Disclosure: This page contains affiliate links. If you click through and purchase an item, I may earn a commission. See my terms of service for details.
In my early days as an affiliate marketer, my focus was on joining programs that I felt had high marketability and appeal. I was less concerned about a program’s overall structure, but more interested in the financial outcomes that hadn’t yet occurred. For example, I joined Julep’s affiliate program, which paid a commission rate of 3 percent. A couple of months later, I revisited Julep’s program and thought more about their commission structure. To earn $3,000, I would need to sell $100,000. Knowing how difficult it is to sell $10,000 of merchandise, never mind $100,000, left me scratching my head.
As I thought more about my affiliate partnerships and what made sense to promote, I created a document called “Affiliate Program Guidelines,” which addressed features I sought. For instance, a program should have a minimum referral period/cookie window of thirty days and a commission rate of 30 percent.
Below is a list of factors that guide what affiliate programs I join. Additionally, you should promote products/services that you understand and align with your target market to increase conversion rates.
The best advertisers pay commission rates of 30 percent or more. Affiliate managers who are serious about their programs offer excellent compensation and incentives to heighten affiliate engagement. A minimum of 30 percent yields a win-win scenario. Programs that pay recurring commissions and for leads are fantastic too. On the other hand, merchants who pay less than 30 percent don’t grab my attention and active participation.

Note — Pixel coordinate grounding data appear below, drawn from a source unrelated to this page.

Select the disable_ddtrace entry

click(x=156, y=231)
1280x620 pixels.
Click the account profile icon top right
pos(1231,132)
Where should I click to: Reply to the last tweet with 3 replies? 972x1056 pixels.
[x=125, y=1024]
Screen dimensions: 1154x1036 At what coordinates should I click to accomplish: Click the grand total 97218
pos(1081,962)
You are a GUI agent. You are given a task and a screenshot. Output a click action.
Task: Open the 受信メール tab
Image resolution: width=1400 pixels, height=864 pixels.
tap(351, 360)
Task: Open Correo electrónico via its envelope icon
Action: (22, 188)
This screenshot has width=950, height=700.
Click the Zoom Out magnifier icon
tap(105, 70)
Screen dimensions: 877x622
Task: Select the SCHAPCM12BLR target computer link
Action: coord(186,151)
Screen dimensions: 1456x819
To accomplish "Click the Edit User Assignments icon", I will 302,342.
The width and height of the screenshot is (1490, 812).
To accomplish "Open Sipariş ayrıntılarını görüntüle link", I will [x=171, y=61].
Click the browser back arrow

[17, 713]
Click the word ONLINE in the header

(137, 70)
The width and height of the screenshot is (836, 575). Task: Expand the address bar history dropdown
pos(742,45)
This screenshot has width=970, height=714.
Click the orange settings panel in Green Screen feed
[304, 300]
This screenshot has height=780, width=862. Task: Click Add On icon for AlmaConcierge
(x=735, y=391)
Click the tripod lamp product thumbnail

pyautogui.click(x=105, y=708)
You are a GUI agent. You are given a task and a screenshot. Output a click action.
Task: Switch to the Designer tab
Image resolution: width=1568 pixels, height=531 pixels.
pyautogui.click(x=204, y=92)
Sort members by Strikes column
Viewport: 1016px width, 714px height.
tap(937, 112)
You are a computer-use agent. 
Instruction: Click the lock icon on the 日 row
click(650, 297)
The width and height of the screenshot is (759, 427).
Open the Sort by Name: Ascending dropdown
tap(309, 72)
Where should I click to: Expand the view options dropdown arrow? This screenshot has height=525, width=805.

On top of regular commissions, some merchants pay bonuses and volume sales incentives. Affiliate marketing is about marketing, but it’s about sales too. Savvy merchants understand that and want to motivate affiliates to sell their brains out. For example, Fiverr pays up to $100 for first-time buyers and up to $1,000 in bonuses. Many web hosting programs offer huge bonuses as well.
- Cookie Length
A minimum conversion window of 30 days benefits both parties. I like advertisers that give me time to receive credit for my promotional efforts. For example, someone clicks on my affiliate link, makes a purchase 27 days after, and I earn a commission. Some programs have insufficient 24-hour cookie windows such as Amazon Associates and the eBay Partner Network. Other companies like Thrive Themes and Bluehost offer referral periods of more than 100 days.
- Deep Linking
Deep linking is the practice by which an affiliate creates a link to a specific page on the merchant’s site. For example, instead of using a generic homepage affiliate link, I deep link to an article that relates to my post. Most affiliate networks offer deep linking, and it’s up to advertisers to enable.
- Earning Potential
I want to promote items that belong to growing industries and sectors, not declining ones. Furthermore, I want to join programs that have high conversion rates and earnings per click (EPC). Ideally, I want to be an early mover in a market that is exploding and ripe for opportunities. For instance, I like promoting financial technology companies because many of these businesses offer innovative, high growth products/services that I use and recommend like TransferWise.
- Reporting & Activity Data
Reporting and activity data such as impressions, clicks, conversions, and commissions are standard. Therefore, you shouldn’t have a problem unless you deal with substandard merchants, affiliate programs, software, or networks.
- Trial Period
The longer the trial period, the better. A minimum trial period of thirty days is sufficient to get leads immersed in a product/service whereas fewer days might not do the trick. For example, Hootsuite offers a 30-day trial whereas Buffer provides seven. All else being equal, the more time a prospect invests, the higher the chance of converting.
- Coupons & Deals
Coupons don’t always make sense or align with an advertiser’s objectives, but programs that do have regular promotions, deals, or coupons get my active participation.
- Marketing Materials & Creative Assets
In the words of Jerry Maguire, “Help me, help you.” I’ve gotten excited about programs only to be disappointed by their marketing materials, creative assets, and banners. Advertising materials are critical to promotional activities, and they can help increase conversion rates. Savvy affiliate managers understand that and design marketing materials that are current and appealing. They also conduct A/B tests to assess which creative assets convert higher.
- Program Terms & Policies
A program’s terms are worth reading because you want to ensure they align with your marketing ideas, goals, and activities. Also, you want to abide by the merchant’s rules to avoid disciplinary action. For instance, most affiliate programs don’t allow publishers to use specific keywords for search engine marketing (SEM).
- Affiliate Network
Affiliate networks such as FlexOffers and ShareASale are convenient because of the variety of merchants, categories, and items available in one place. That said, I do join self-hosted and privately hosted programs if they are attractive.
- Affiliate Support
I had a bad experience with a merchant in which I couldn’t log into my affiliate account and got no response from the affiliate manager after inquiring. I eventually had to call them, and the support was just as pathetic. Suffice it to say; that program was relegated to the bottom of my list.
Some affiliate managers act as if they’re doing you a favor whereas others appreciate your contributions. The programs you want to join are those that welcome and respect affiliates.